Herschel/Planck Start nun am 6.Mai

11. April 2009 von Helmut Dannerbauer in Herschel

Vor wenigen Tagen gab nun die ESA den neuen Starttermin für die beiden astronomischen Satelliten Missionen Herschel und Planck bekannt [1] - siehe auch Stephan Fichtners Post vom 13. März 2009. Am Mittwoch den 6. Mai 2009 soll es nun soweit sein. Der Start wird mit einer Ariane 5 ECA vom europäischen Weltraumbahnhof in Kourou/Französisch-Guyana aus erfolgen. Beide Satelliten werden zusammen gestartet!

Nach Überprüfung der Flugtauglichkeit des Herschel Teleskopes konnten ESA und Arianespace das "GO" für den neuen Starttermin geben. Der Durchmesser des Teleskopspiegels beträgt 3,5 m und wird dann das Größte Teleskop im Weltall bis zum Start des Nachfolger von Hubble, dem James Webb Space Telescope, in einigen Jahren sein. Seit Mitte März sind die beiden Satelliten nun Herschel und Planck schon flugberei. Jetzt steht dem Start von Seiten der Instrumente und des Telekops nun wirklich nichts mehr im Wege. In diesen Tagen findet nun das Auftanken von Herschel und Planck der Ariane 5 ECA Rakete mit Hydrazin statt.

Hier gibt es den Herschel/Planck Start-Countdown - eine Startzeit von 13:20 UT (15:20 MESZ) wird dabei angenommen. Als wissenschaftlicher Mitarbeiter eines der Instrumente von Herschel steigt auch bei mir immer mehr die Spannung und ich sehe mit großer Freude dem hoffentlich baldigen Start entgegen.

 

Startkonfiguration der Ariane 5 ECA Rakete mit den beiden Wissenschafts-Satelliten Herschel (oben) und Planck (unten), Quelle: ESA, Alcatel Space, Arianespace. 

 

Bis zum nächsten Blog,

Euer Helmut Dannerbauer

 

Quelle:

[1]: ESA Herschel News am 8. April 2009 


2 Kommentare zu “Herschel/Planck Start nun am 6.Mai”

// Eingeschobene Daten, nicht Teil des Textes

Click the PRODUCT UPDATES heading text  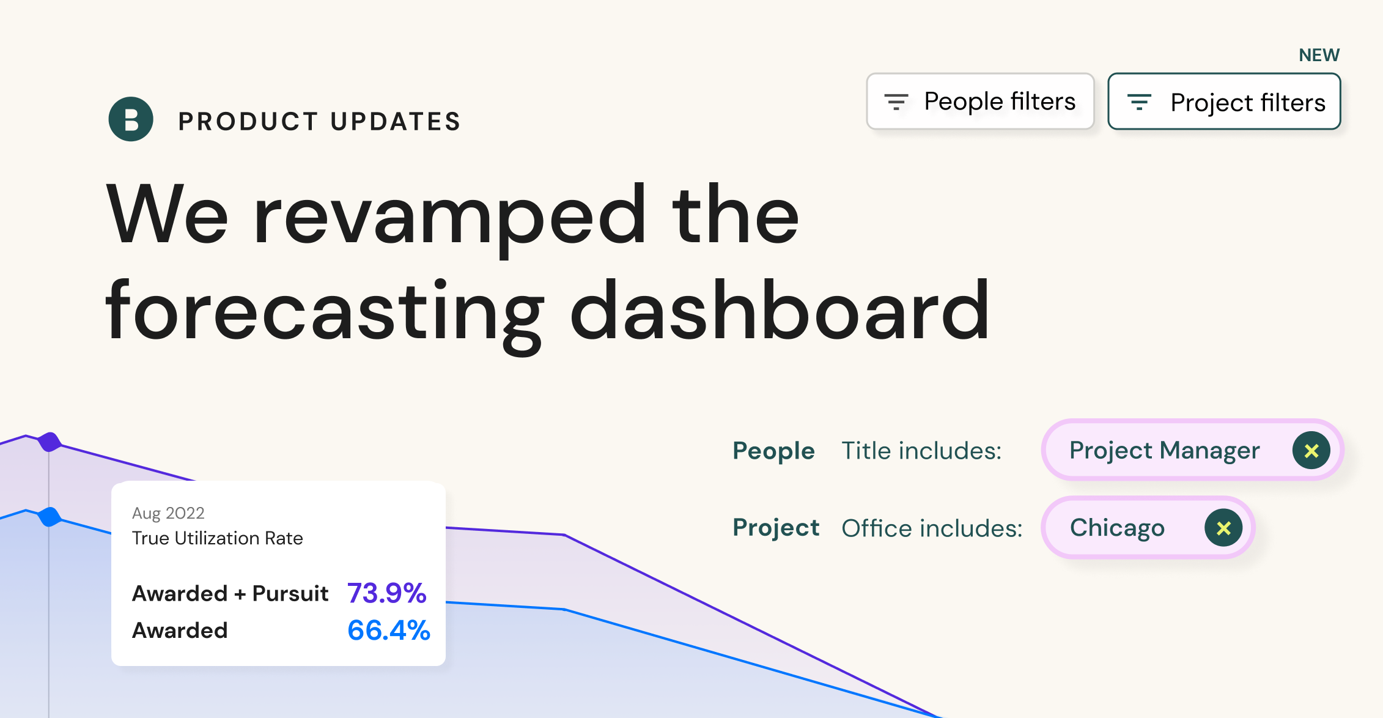tap(320, 121)
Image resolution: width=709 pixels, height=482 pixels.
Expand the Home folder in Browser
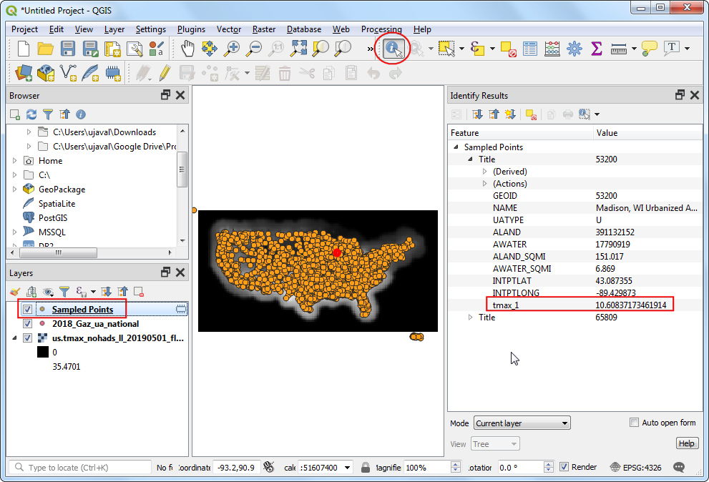coord(15,161)
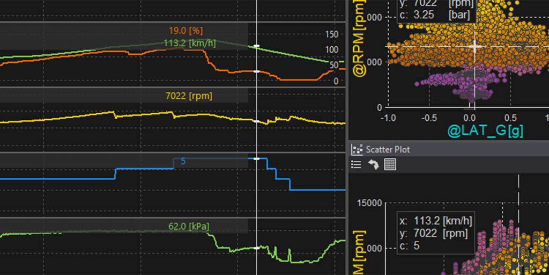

  1. Michael Khan Antworten | Permalink

    Kleine Ungenauigkeit

    > In diesen Tagen findet nun das
    > Auftanken
    > der Ariane 5 ECA Rakete mit Hydrazin
    > statt.

    Das stimmt so nicht, denn bei der Ariane 5 ECA sind sowohl die Zentral- als auch die Oberstufe kryogen; sie werden erst am Tag des Abhebens mit flüssigem Sauerstoff und Wasserstoff befüllt.

    Das jetzt stattfindende Betanken mit Hydrazin betrifft die beiden Raumfahrzeuge Herschel und Planck - diese haben selbst noch relativ kleine Tanks, um auf dem Transfer zum L2-Punkt Manöver durchführen zu können sowie um auf ihrer Bahn um den L2-Punkt Steuermanöver zu machen.

    Diese Region ist bekanntlich instabil, ein ungesteuertes Raumfahrzeug würde sich daraus über kurz oder lang in eine beliebig andere Bahn Richtung Erde oer Richtung interplanetarer Raum verabschieden.

    Zusätzlich zum Auffüllen der Treibstofftanks wird bei Herschel auch der Heliumtank des Kryostaten mit flüssigem Helium betankt. Dieser bedingt bei einem im fernen Infrarot sensiblen Teleskop die Lebensdauer des Gesamtsystems, ohne einen aktiv gekühlten Sensor läuft da nicht mehr viel.

  2. Helmut Dannerbauer Antworten | Permalink

    @Ungenauigkeit

    Hallo Michael,

    Danke für den Hinweis, ist schon ausgessert.